Nesta quinta-feira (1º), o Ministério Público de São Paulo deflagrou a segunda fase da Operação Monte Cristo. A ação mira suposto esquema de sonegação fiscal e lavagem de dinheiro praticadas por cinco grandes distribuidoras de medicamentos. O grupo teria causado um rombo de R$ 10 bilhões aos cofres públicos nos últimos seis anos.

Num armário, os policiais encontraram R$ 8 milhões distribuídos em várias gavetas.

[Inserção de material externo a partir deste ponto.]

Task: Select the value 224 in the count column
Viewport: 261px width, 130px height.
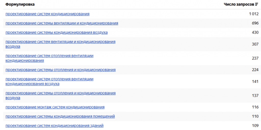Action: [x=255, y=70]
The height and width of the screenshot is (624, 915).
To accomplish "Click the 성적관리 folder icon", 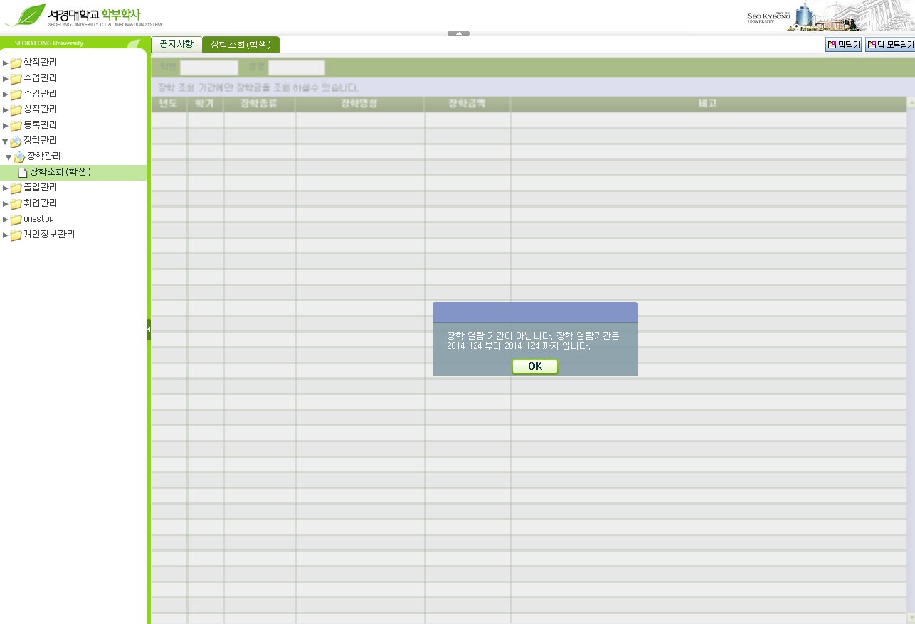I will [16, 109].
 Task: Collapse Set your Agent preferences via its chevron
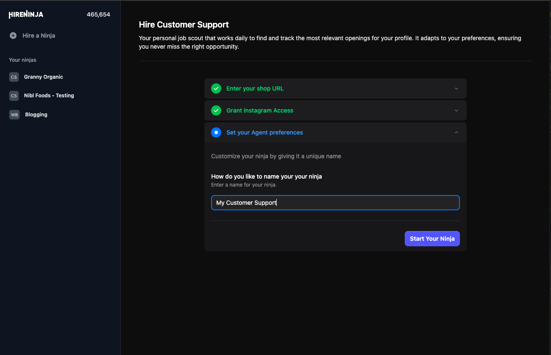[x=456, y=132]
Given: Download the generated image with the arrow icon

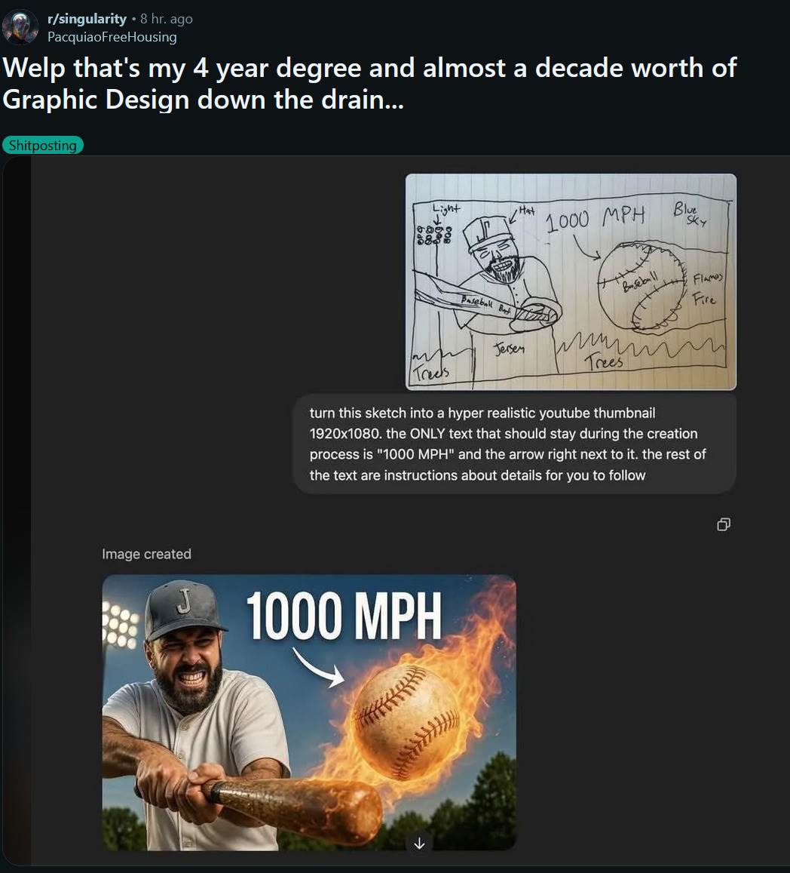Looking at the screenshot, I should point(419,844).
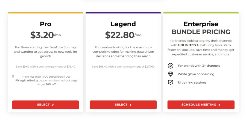Click the diamond icon beside White glove onboarding
Image resolution: width=246 pixels, height=120 pixels.
click(170, 74)
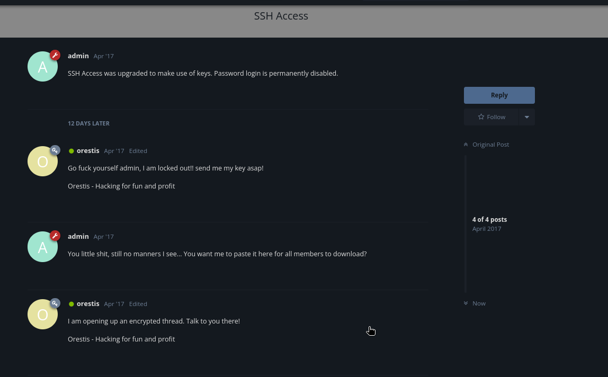
Task: Click the admin avatar on first post
Action: (42, 67)
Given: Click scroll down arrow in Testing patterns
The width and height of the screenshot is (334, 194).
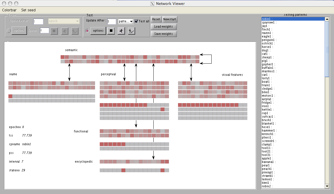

Estão sendo cumpridos 88 mandados de busca e apreensão nos estados de São Paulo, Goiás e Minas Gerais. Além das distribuidoras, a operação também apura a prática dos crimes em duas redes varejistas, que correspondem a mais de 300 lojas, e uma associação nacional de distribuidores. A Justiça também determinou, a pedido do MP, o sequestro de 17 imóveis.

A ação contou com o apoio da Secretaria de Estado da Fazenda e do Planejamento de São Paulo, da Superintendência da Receita Federal e da Procuradoria-Geral do Estado, além da cobertura de segurança das polícias Civil e Militar.

Monte Cristo

A primeira fase da operação teve início em 2017, cujos alvos eram a rede de farmácias Farma Conde, com lojas localizadas na região do Vale do Paraíba. À época, o MP apurou que a sonegação fiscal rendeu um prejuízo de R$ 340 milhões ao Estado.

Com a colaboração de delatores, as investigações apontaram a participação das distribuidoras Medicamental, Navarro, Dismed, Divamed e Mais Bela, de duas redes varejistas, a Bifama e Campeã, além da Associação Brasileira de Distribuição e Logística de Produtos Farmacêuticos, Abradilan.